This Little Chinese Chick Can Sing Like A Son Of A Bitch
I felt like Simon Cowell watching this clip. Foaming at the mouth thinking of all the money I’d make as this chick’s agent. Don’t need any fancy setups or autotune. Just pop her in front of $100 karaoke machine and a couple of Asian shoppers and watch a masterpiece take form. Could probably sign her for a couple of bucks a day and a Hello Kitty backpack too. Real low overhead, real high quality voice.


(384 votes, average: 9.79 out of 10)
I’d let her put her mouth up to my microphone
This video is old news….has been out there for over a day now…..pres is a bit late coming to the table.
Damn
Holy shit!
love the dude mopping the same spot over and over again
Karaoke difficulty level: Asian
tough follow
Welp, she’ll have a record deal before the week is out. And that was legitimately awesome. Isn’t this how Bieber got discovered?
That girl’s got 200 pound black lady pipes on a 100 pound asian frame. Recipe for success right there, legitimately impressive.

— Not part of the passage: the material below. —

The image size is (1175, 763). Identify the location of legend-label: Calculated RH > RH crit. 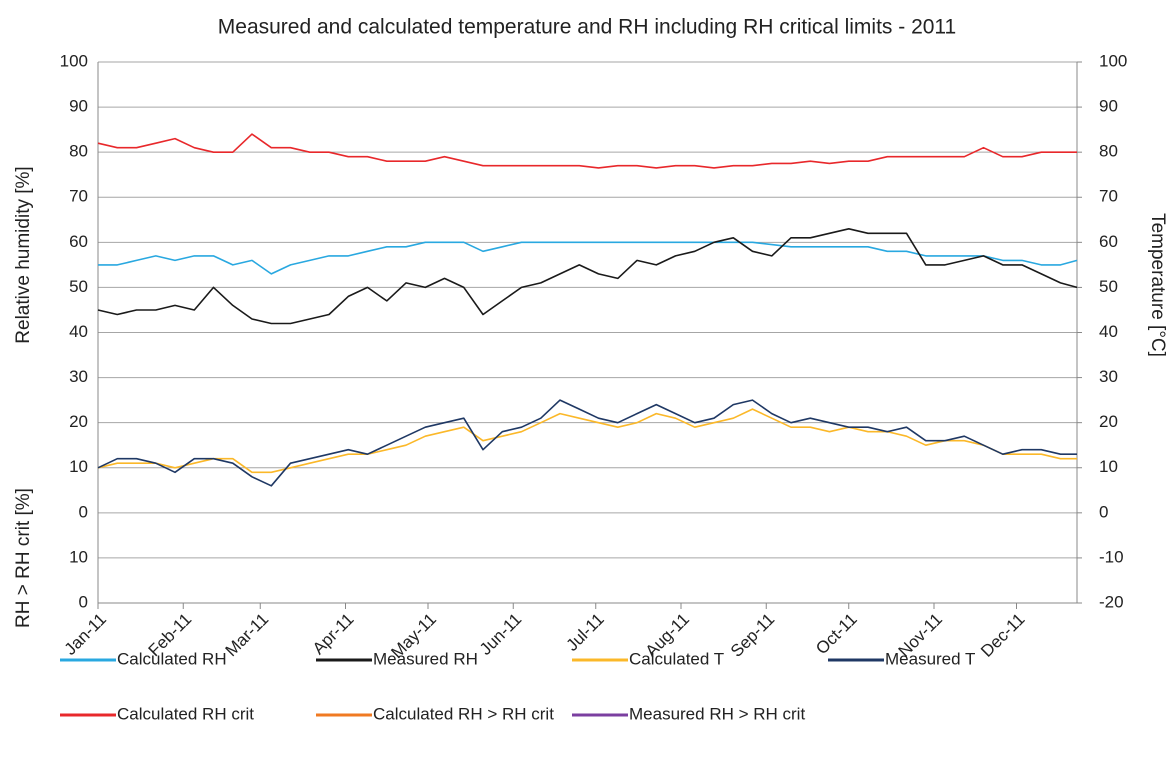
(464, 714).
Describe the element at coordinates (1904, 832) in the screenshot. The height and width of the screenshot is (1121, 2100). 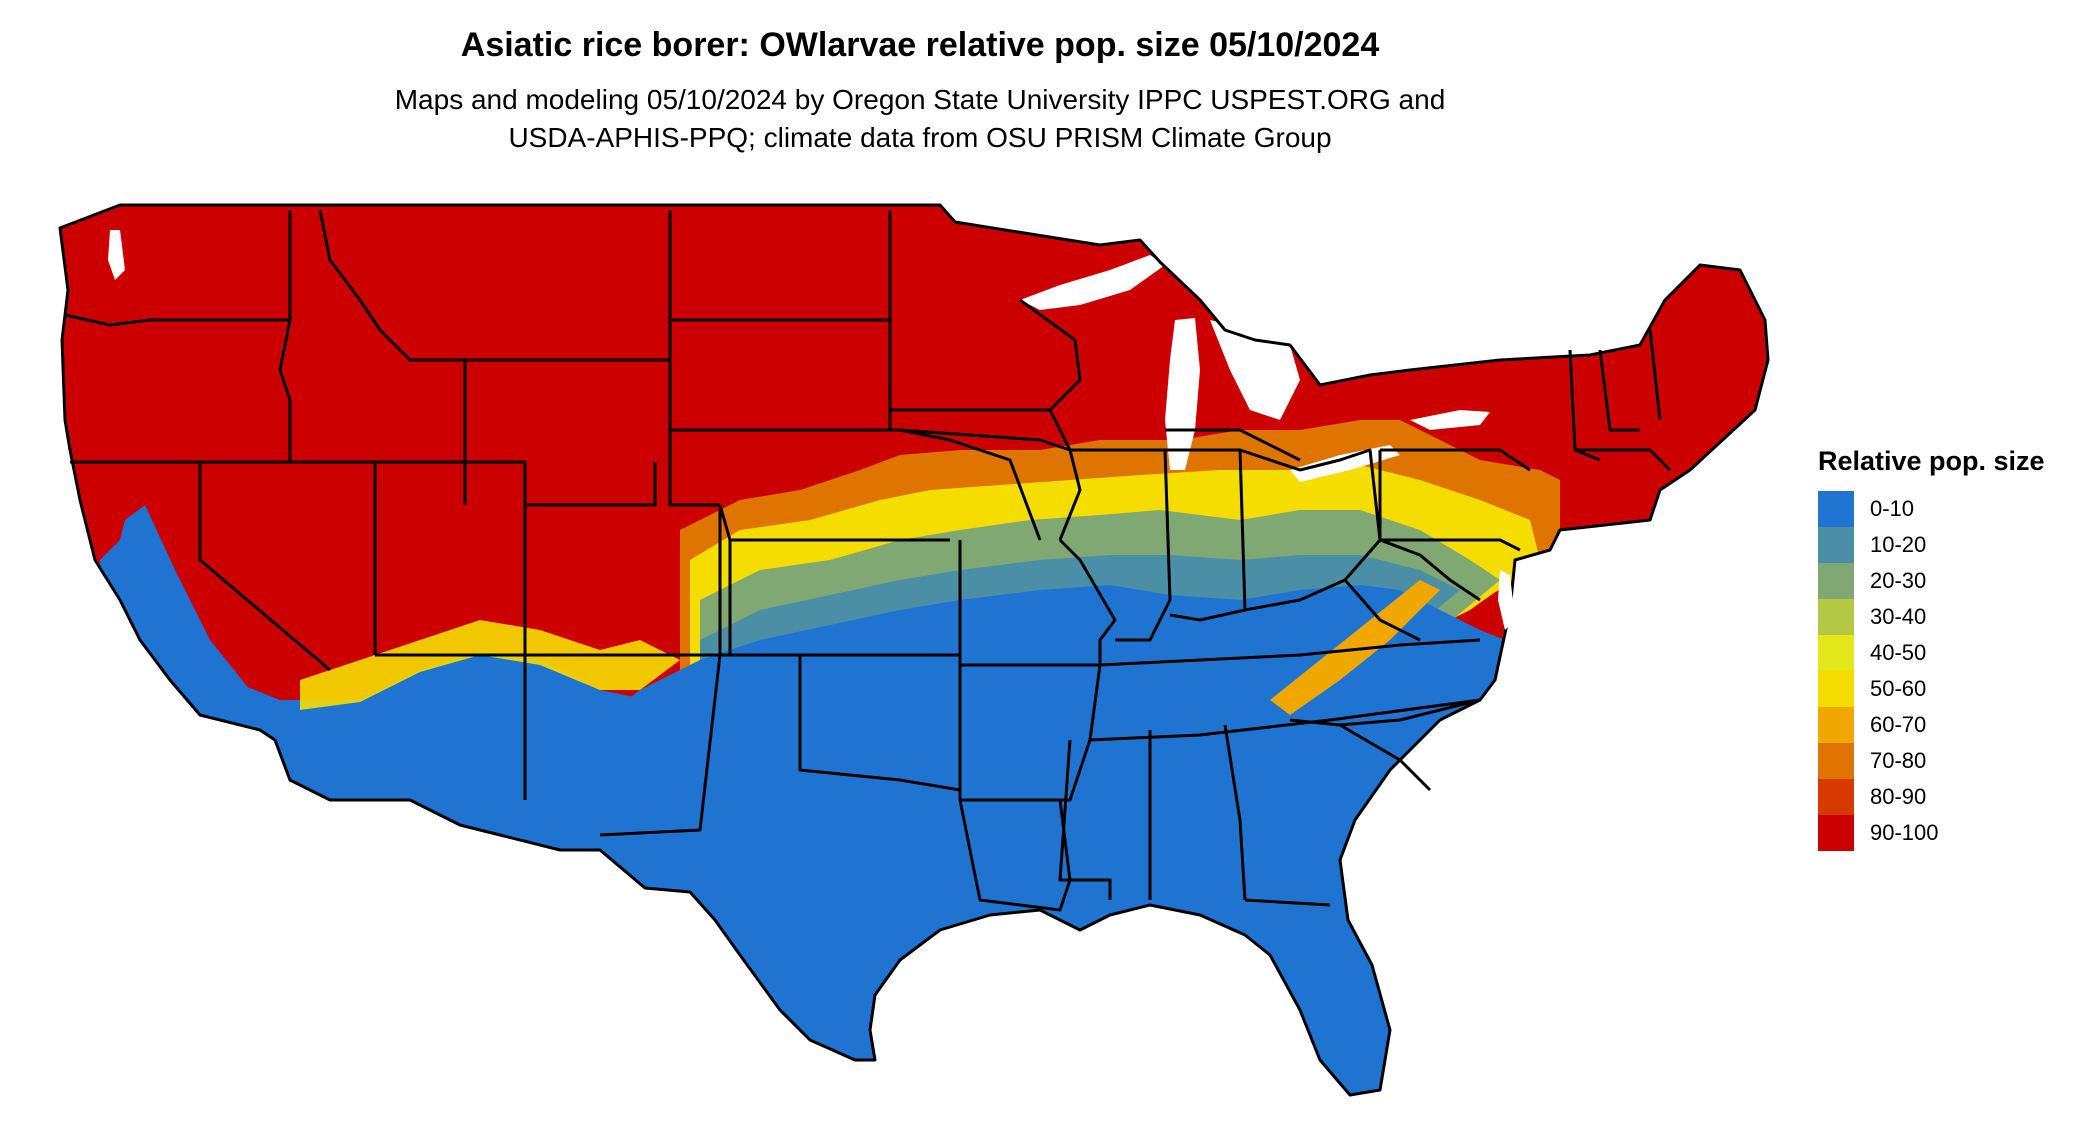
I see `legend-label: 90-100` at that location.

The same people who published this song brings you this fucking hilarity. http://www.youtube.com/watch?v=aXJ-6xQHcVk < Oppa Hitler Style
Impressive.
Fake
whats with asian people crushing this song like theyre half whitney houston?
nadia cho…will you marry me? Picture this: A husband in wife in the same living room, she is getting herself off to some DP and I am on my way as well with some Creampie Surprises and she finishes up asks me if I want a hand as I deposit some semen in her horny mouth. This is a total win/win. Nadia. i love you
Yea, who knows, could be another version of this shit: Social Experiment: World-Renowned Violinist Plays DC Subway – Does Anyone Stop & Listen?
http://www.truthistreason.net/social-experiment-world-renowned-violinist-plays-dc-subway-does-anyone-stop-listen
aka, the fact that she’s in a grocery store makes her seem better than she really is.
I know this girl. She’s Grasian.
Always a day behind The Chive.
Me rikey very much
think i just fell in love
Guarantee you she is Filipino they all have the voices of Angels. Karoke is so intense there it is illegal to sing Frank Sinatra’s My Way because it causes gun battles.